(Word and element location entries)
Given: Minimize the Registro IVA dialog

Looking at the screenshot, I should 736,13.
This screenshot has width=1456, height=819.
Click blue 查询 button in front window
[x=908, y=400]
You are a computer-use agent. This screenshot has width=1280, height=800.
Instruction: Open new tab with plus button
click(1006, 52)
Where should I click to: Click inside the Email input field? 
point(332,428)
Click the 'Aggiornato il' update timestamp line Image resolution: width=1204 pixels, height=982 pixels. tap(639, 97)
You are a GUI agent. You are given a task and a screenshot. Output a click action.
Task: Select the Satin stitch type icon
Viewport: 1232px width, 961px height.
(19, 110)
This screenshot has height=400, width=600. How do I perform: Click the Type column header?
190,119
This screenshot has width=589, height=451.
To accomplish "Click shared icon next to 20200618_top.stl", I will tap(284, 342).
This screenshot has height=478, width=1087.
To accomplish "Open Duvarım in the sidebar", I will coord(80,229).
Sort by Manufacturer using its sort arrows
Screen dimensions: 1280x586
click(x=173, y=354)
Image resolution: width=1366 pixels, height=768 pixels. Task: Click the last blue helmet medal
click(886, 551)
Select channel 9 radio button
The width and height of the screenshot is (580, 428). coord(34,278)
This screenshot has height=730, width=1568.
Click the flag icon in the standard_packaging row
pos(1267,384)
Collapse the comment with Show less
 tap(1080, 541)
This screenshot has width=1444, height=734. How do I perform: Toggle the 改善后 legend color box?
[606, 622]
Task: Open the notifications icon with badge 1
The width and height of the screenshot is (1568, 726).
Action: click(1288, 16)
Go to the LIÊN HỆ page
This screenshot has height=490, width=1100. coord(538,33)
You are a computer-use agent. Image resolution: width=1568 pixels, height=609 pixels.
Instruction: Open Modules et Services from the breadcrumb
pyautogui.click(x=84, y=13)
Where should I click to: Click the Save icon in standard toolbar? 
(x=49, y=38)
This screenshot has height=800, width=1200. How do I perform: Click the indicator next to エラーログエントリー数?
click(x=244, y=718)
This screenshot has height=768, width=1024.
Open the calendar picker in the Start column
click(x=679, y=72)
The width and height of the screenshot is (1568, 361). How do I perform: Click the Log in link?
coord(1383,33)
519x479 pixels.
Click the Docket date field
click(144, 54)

**Objective**
Rewrite everything from "This screenshot has width=1444, height=734." down to "Action: click(1288, 16)", swapping "notifications icon" for "bell icon" and keeping all else unchanged.

**Task output**
This screenshot has width=1444, height=734. How do I perform: Toggle the 改善后 legend color box?
[606, 622]
Task: Open the bell icon with badge 1
The width and height of the screenshot is (1568, 726).
Action: click(1288, 16)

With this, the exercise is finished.